In the hours before Dzhokhar Tsarnaev was charged with the Boston Marathon bombings, the accused terrorist started to provide his version of events.
The 19-year-old college student reportedly told investigators the whole attack was devised from the Internet, with no outside direction or financing.
Unless you subscribe to some Boston bombing conspiracy, this looks more and more like the work of two young men, not a complex global plot.
Officials tell ABC News they believe foreign-born brothers Dzhokhar and Tamerlan Tsarnaev were inspired by Al Qaeda leader Anwar al-Awlaki.
The charismatic American-born radical jihadist has been dead now for more than a year, but his online preachings may have resonated with the brothers.
They reportedly used instructions from an al Qaeda Internet magazine to make the pressure cooker bombs that killed three and injured 170 more.
And Dzhokhar, the younger of the brothers, may not have even known about the plot until a week or so before the attack, sources told ABC News.
Seth Jones, a counter-terror expert at the RAND Corporation, said the simplicity and home grown origins may be the most chilling aspects of the attack.
"This is kind of the al Qaeda modus operandi now, not relying only on operatives, but trying to get people do it yourself radicalization to build their own bombs," he said.
"They ad-libbed part of it and made some decisions on a few elements of the bomb making but what's different about this is they took a very simple recipe."
Why the Boston Marathon?
"Because it was there, essentially, and easy.

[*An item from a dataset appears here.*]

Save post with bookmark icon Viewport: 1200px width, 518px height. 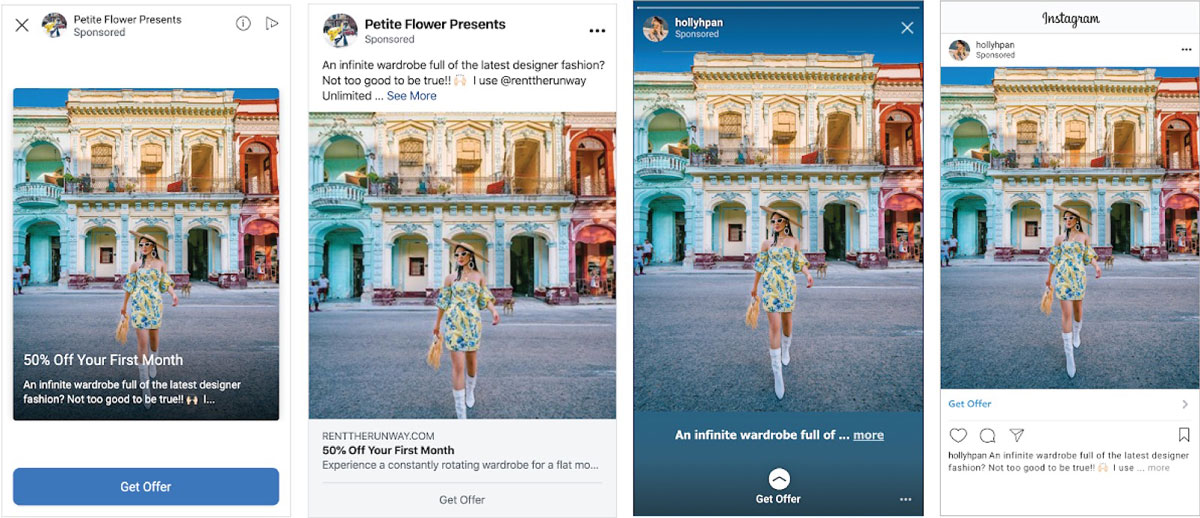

Not long in the planning."
Authorities also said it is increasingly likely that the older of the brothers, Tamerlan, devised the plot and did most of the work in pulling it together.
Tamerlan Tsarnaev, 26, died during a firefight with police early Friday morning. His wife, Katherine Russell Tsarnaev, is also wanted for questioning.
"The older brother appeared to be the more radicalized of the two and was the one that drove the need to conduct the attack as well as the preparation," Jones said.
As to what drove Tamerlan to violence, his younger brother has apparently told investigators it was his hatred of America, and its policies in Afghanistan and Iraq.
Officials say that they do not plan to take what the younger accused bomber has told them at face value thus far, and that the probe will continue.
"It would be in his interest to minimize his own role," one official said.
But what the younger brother is reportedly telling police is consistent with what many who knew Tamerlan observed - disgust with things American and Christian.